Build your own Google
Summary: In an earlier post I talked a bit about a start-up called Kickfire who are releasing an accelerated database appliance for MySQL applications in the 1TB-3TB range that gives comparable performance to an equivalent Oracle RDBMS setup for around a quarter of the price.Kickfire sounds compelling for utility LAMP computing applications that need to be fast and cheap, but it doesn’t address ultra-scalable and cheap, at least not yet.
In an earlier post I talked a bit about a start-up called Kickfire who are releasing an accelerated database appliance for MySQL applications in the 1TB-3TB range that gives comparable performance to an equivalent Oracle RDBMS setup for around a quarter of the price.
Kickfire sounds compelling for utility LAMP computing applications that need to be fast and cheap, but it doesn’t address ultra-scalable and cheap, at least not yet. If you want to build some big Web 2.0-type application, such as a Facebook, a Yahoo or a Google, or even something very storage and database intensive like a bioinformatics application or geophysical data modeling, you are going to need to store very, very large amounts of data, in the hundreds of terabytes.
![]() |
| Credit: Dreamworks Animation LLC |
Another new company, Aster Data, which was formed by a group of Computer Science PhD’s from
Aster uses the same philosophy to scaling databases the same way “Beowulf” clusters are used for compute-intensive applications, such as with CGI render-farms and DNA-sequencing, high-energy physics and weather simulation. But instead of just distributing application memory and CPU cycles over a large number of nodes using a shared memory and parallelism API like MPI-2, where slave nodes boot off a high-speed network (such as Myrinet, multiple bonded gigabit interfaces or 10GigE) on a master node that issues instructions and use shared storage, Aster uses a massively parallel “Beehive” approach for database storage, where “Worker” nodes, each with their own storage, CPU and memory are provisioned and controlled by “Queen” and “Loader” nodes.

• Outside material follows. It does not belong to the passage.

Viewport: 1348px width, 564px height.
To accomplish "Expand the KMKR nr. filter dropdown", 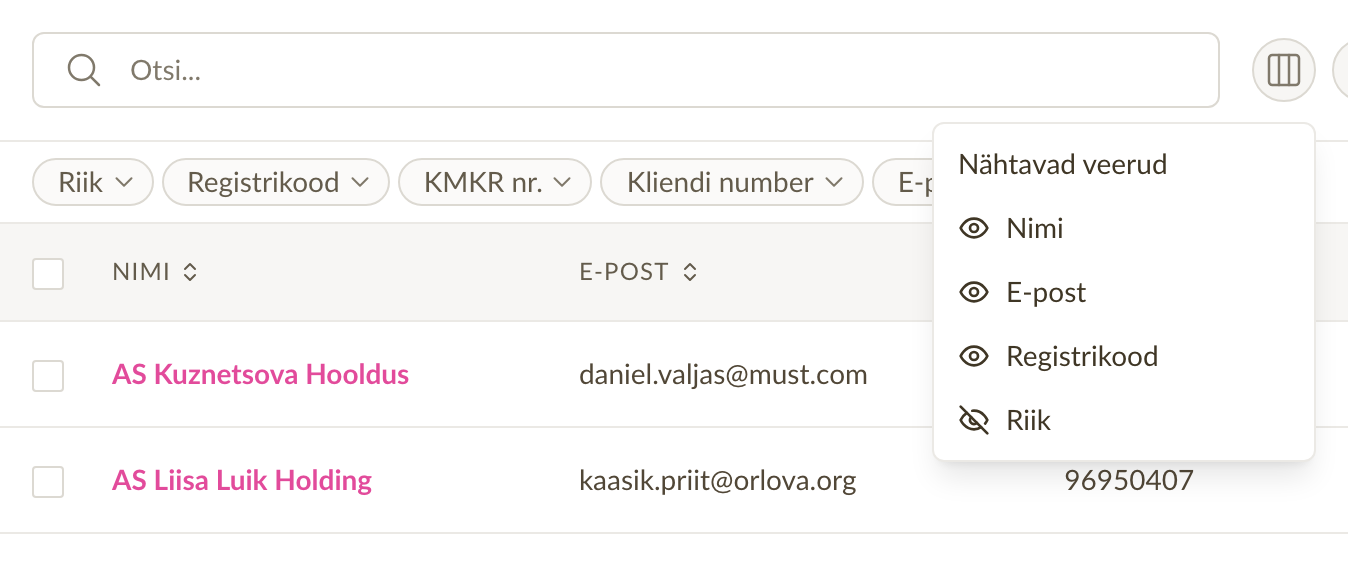I will (495, 183).
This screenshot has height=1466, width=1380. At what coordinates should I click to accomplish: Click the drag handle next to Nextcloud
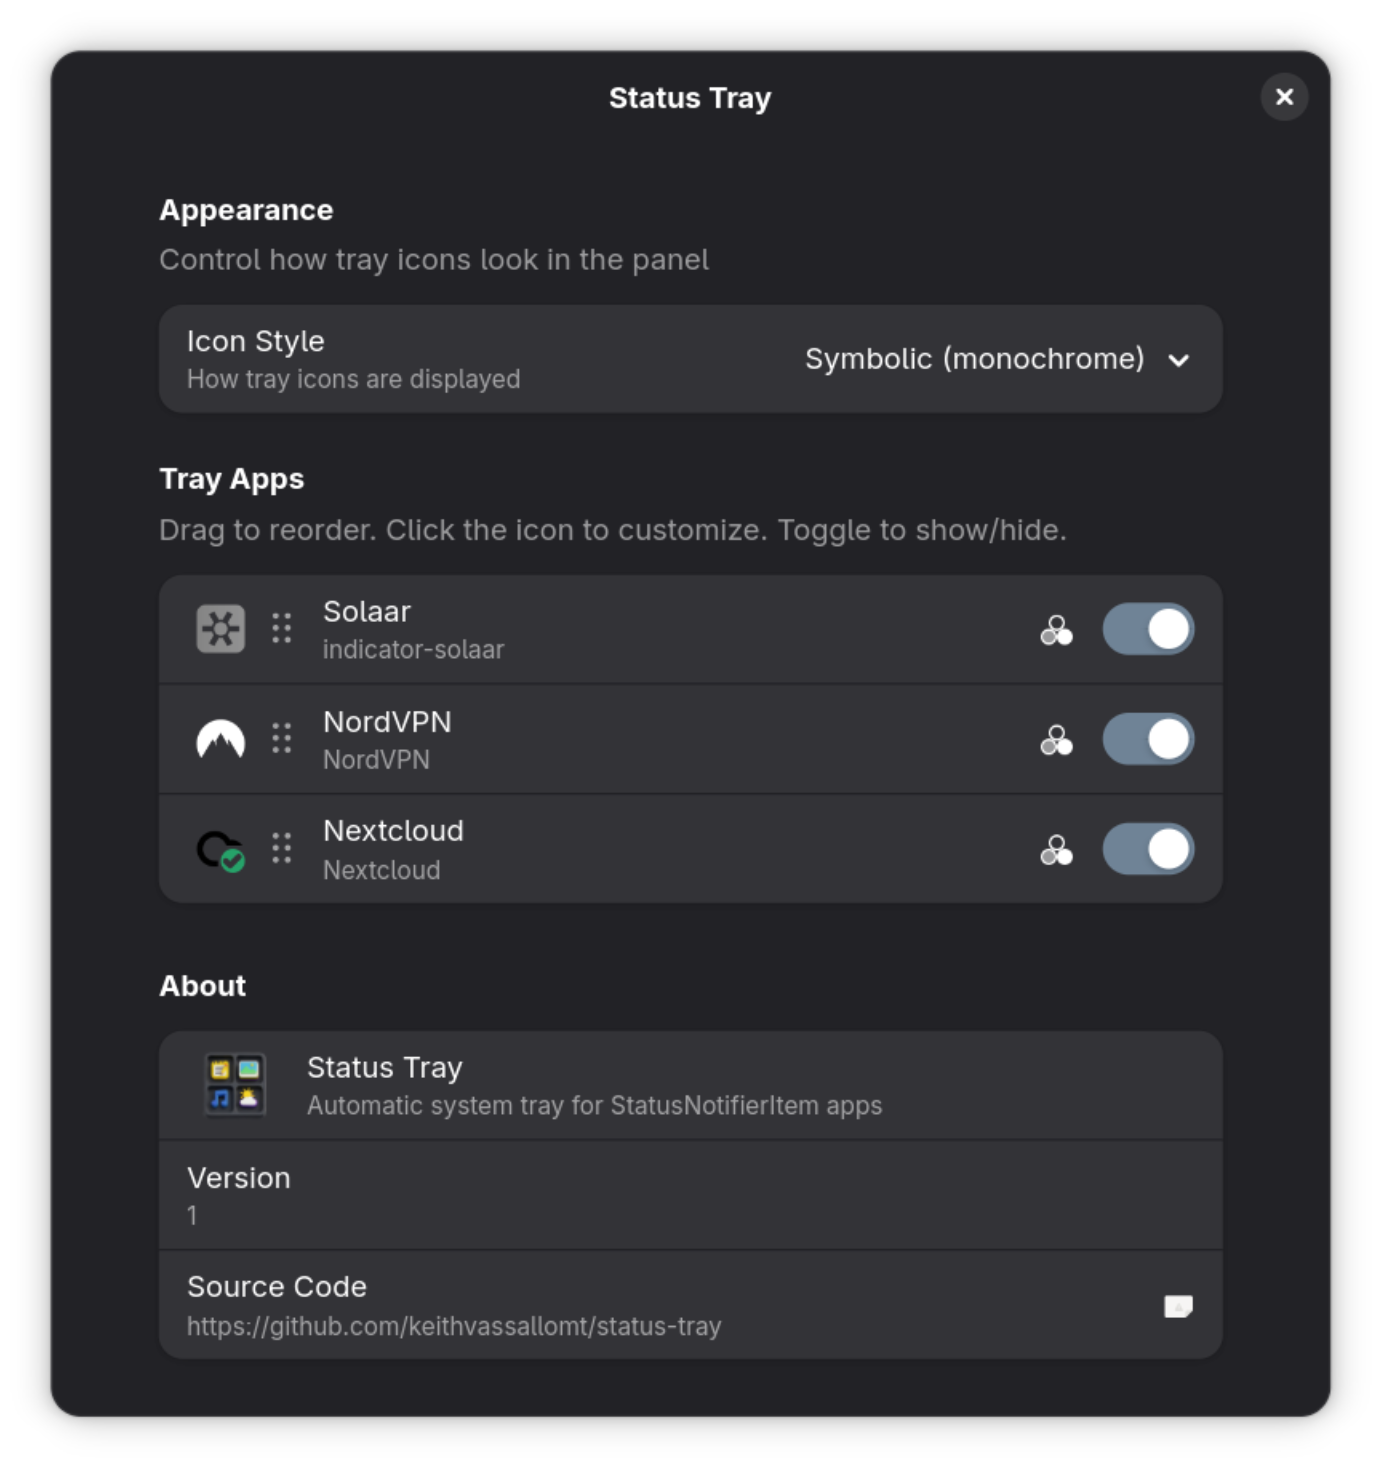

The “Queen” is a Linux appliance with all the software needed to give birth to new Workers, which are tweaked out PostgresSQL drones that share a distributed copy of your database, much like the way striped and parity data is stored on RAID drive arrays. All your IT staff has to do is add a bunch of totally virgin, new commodity servers to your network, boot via PXE from the Queen, and she does all the work of installing a new OSes on your Workers and building out your database schema. The result is a highly distributed and highly available database that can scale easily into the hundreds of terabytes.
Google and other large Web 2.0 operations have had to design totally proprietary, specialized systems in order to scale their databases that large – but with Aster, all that scalability is completely transparent because your front-end apps and your middleware business logic is the same as it always was on monolithic systems – applications communicate with the Queen via standard ODBC and JDBC interfaces, so you don’t have to do a ton of re-coding to stand up your own Hive. The “Loader” nodes are responsible for partitioning and loading datasets onto the workers and communicate with data federation services.
Aster Beehives are such a compelling technology that it has already been noticed by the big guys. MySpace already uses it for storing large amounts of data and issuing huge numbers of transactions – and one of the original financial backers of Google, Sequoia Capital, has financed the company through it’s A-round of venture capital financing.
Now, if only Kickfire and Aster could join forces. Then you'd really have something.
Do you think your enterprise can put this type of distributed database technology to work? Talk Back and let me know.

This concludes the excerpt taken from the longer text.